Heureusement, tout n’est pas perdu. Le Canada possède un système de surveillance de la santé animale très fiable et bien établi. Nos éleveurs savent comment élever des porcs en santé et bénéficient du soutien d’une multitude de spécialistes en santé animale, allant de vétérinaires à des chercheurs de renommée mondiale. Un vaste réseau de laboratoires en santé animale et une réglementation rigoureuse, tant au fédéral que dans les provinces, contribuent en outre à renforcer ce système de surveillance de la santé animale.

Les éleveurs sont conscients de jouer un rôle crucial. Ils ont beaucoup investi dans la traçabilité, la biosécurité, la vulgarisation et la recherche. Ils collaborent avec leurs collègues de partout au Canada et travaillent de concert avec leurs autorités locales. Ils sont également actifs sur la scène internationale.

Les quatre pierres angulaires d’un plan de gestion des urgences efficace sont la prévention, la préparation, l’intervention et la reprise des activités.
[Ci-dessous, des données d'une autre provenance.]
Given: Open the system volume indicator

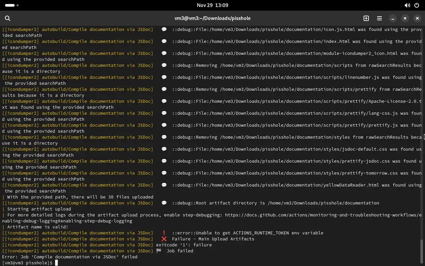Looking at the screenshot, I should 407,5.
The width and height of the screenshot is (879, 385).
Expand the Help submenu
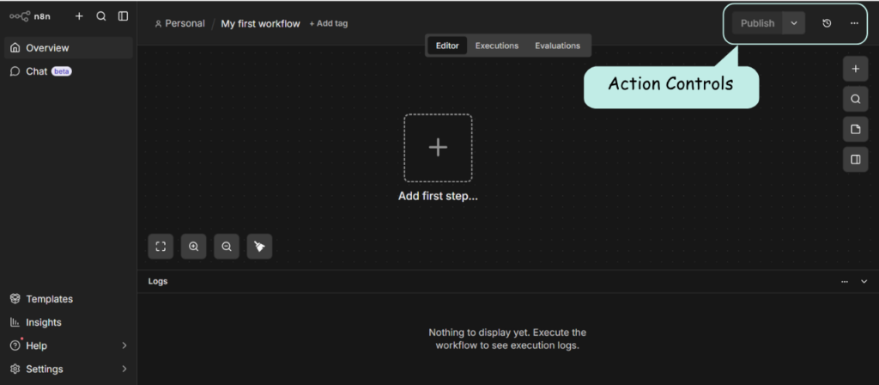pyautogui.click(x=124, y=345)
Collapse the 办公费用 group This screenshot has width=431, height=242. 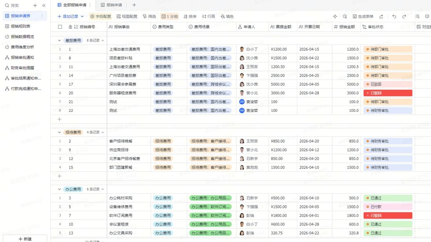pyautogui.click(x=60, y=189)
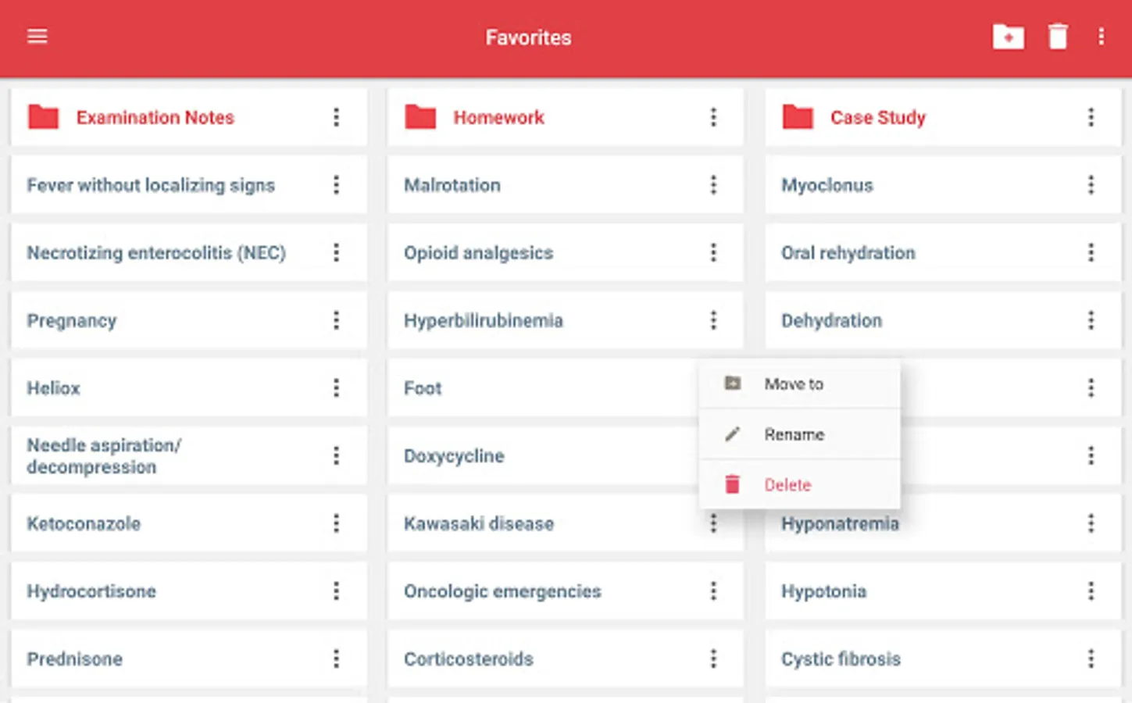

Nous avons investi massivement dans la préparation et la planification, puisque nous sommes conscients qu’il s’agit de l'utilisation la plus efficace et rentable des ressources. Il reste, toutefois, beaucoup de travail à faire dans ces domaines.

L’industrie porcine est d’avis qu'il existe quatre grandes priorités, à savoir les suivantes.

  1. Porcs sauvages : il faut éliminer le risque que posent les porcs sauvages. Ceux-ci sont porteurs et transmetteurs de maladies, et sont donc susceptibles de mettre en péril l’industrie. L’éradication de cette espèce envahissante est indispensable.
  2. Mesures de biosécurité : il faut améliorer les mesures de biosécurité à la ferme et à la frontière afin de prévenir l’introduction de la maladie au Canada et dans les élevages.
  3. Zonage : la capacité de délimiter, de mettre en place et de contrôler une zone visant à circonscrire une épidémie est essentielle pour éliminer rapidement la maladie et maintenir l'accès du Canada à ses marchés d’exportation de porcs. Les sommes investies dans la capacité de traçabilité et de surveillance des maladies sont de la plus haute importance. Le gouvernement canadien doit, de plus, négocier des accords de reconnaissance des zones avec les gouvernements des principaux marchés d’exportation.
  4. Sensibilisation du public : tout le monde doit participer pour prévenir l'introduction de la PPA au Canada et en comprendre les répercussions si cela venait à se produire. Il est nécessaire de résoudre les difficultés liées aux communications avec un très grand nombre de différentes parties concernées, aussi bien avant que pendant une éclosion. À titre d’exemple pour mieux saisir toute la complexité de cette tâche, le Canada doit être en mesure de communiquer simultanément avec ses 7 000 éleveurs de porcs destinés à la production commerciale, ainsi qu’avec les 7 000 autres petites exploitations ou exploitations artisanales, avec ses homologues des États-Unis et du Mexique, et avec les consommateurs du Canada et des principaux marchés d’exportation. Et il faut trouver une solution unique pour chacun de ces groupes.

Les éleveurs réclament au gouvernement fédéral une collaboration continue et un financement pluriannuel en vue de donner suite à ces quatre priorités relatives à la PPA.